No doubt there are some positive healing outcomes on psychedelics—I had one myself. But upon closer examination, these occur despite the drugs’ influence. They happen because people cried and felt years of repressed rage.

John Lennon healed through just such a feeling process. Read “John Lennon Primal Therapy” at www.PrimalTherapy.com. He let go of psychedelics to do it. Romanticizing psychedelics is not the same as reclaiming ourselves through genuinely and deeply felt feelings.

Larry Wartel


Re: Damming evidence, July/August 2011

I am a retired dam engineer from New Zealand, on a visit to Vancouver Island. It was therefore with interest and insight that I read Briony Penn’s article about the Three Gorges Dam, illustrating the sometimes unexpected consequences of building dams. The author expresses the pious (but no doubt futile) hope that the example of the Three Gorges Dam will act as a deterrent to development of the BC Hydro proposal to build a third dam on the Peace River.

Sad to say, the track record of dam owners everywhere suggests that once again, nothing will have been learned, and of course Three Gorges Dam itself was the subject of fierce criticism on an international scale that was ignored. We should not therefore be surprised if the predicted “urgent problems” have in fact come to pass.

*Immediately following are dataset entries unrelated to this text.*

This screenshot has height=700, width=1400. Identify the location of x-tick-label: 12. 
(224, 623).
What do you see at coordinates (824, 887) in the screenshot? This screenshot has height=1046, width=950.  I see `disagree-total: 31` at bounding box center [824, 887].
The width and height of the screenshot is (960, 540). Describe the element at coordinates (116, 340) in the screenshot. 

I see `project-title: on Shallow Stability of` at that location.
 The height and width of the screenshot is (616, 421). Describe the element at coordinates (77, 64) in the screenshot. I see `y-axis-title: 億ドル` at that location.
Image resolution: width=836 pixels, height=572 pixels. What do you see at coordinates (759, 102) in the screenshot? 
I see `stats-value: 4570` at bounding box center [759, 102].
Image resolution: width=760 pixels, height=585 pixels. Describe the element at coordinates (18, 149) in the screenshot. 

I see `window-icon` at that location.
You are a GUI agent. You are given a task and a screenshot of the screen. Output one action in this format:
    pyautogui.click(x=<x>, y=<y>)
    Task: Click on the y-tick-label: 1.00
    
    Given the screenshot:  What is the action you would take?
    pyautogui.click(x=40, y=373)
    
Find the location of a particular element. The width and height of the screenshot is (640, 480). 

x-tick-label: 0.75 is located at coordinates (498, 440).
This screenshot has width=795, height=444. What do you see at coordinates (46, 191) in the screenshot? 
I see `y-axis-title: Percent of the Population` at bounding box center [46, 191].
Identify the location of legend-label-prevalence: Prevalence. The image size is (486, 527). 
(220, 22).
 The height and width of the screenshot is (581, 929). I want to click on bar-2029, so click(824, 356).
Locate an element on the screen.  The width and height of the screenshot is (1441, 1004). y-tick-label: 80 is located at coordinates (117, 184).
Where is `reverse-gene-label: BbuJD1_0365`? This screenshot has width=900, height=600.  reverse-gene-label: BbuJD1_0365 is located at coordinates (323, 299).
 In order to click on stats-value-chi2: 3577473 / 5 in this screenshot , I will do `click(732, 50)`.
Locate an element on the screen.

Nor has it been the only large dam in the not-so-distant past that has had predictable and undesirable consequences. Examples include the Akosombo Dam in Ghana (wrecked the tide water fisheries and related livelihoods through dramatic alteration to the tidal regime arising from reduced river flows); the Clyde Dam in New Zealand (had to be redesigned after the discovery of an active fault at the dam site, plus reservoir slope stability issues); and the Bakun Dam in East Malaysia (already subject to many complaints, including loss of wildlife habitat, prior to impounding having even started). Going back a bit farther, we should not forget the Tarbela and Mangla Dams in Pakistan, and the Dokan Dam in Iraq that flooded many priceless archaeological sites.

The truth seems to be that dam engineers and owners don’t want to know about the side effects, an attitude that was made clear to me the day I delivered a paper to the Canadian Dam Safety Association in Sudbury, Ontario, with the message that it was time for dam engineers to consider the net benefit to society at large of building large dams, and to move away from the ingrained attitude that all dams are necessarily good. I congratulate Ms Penn on her well-thought-out article, but suspect that it will have little effect where it really matters.

Michael Palmer



In September’s “Is Victoria ready for the Big One?” two pictures of Christchurch’s earthquake are incorrectly captioned as being in Auckland.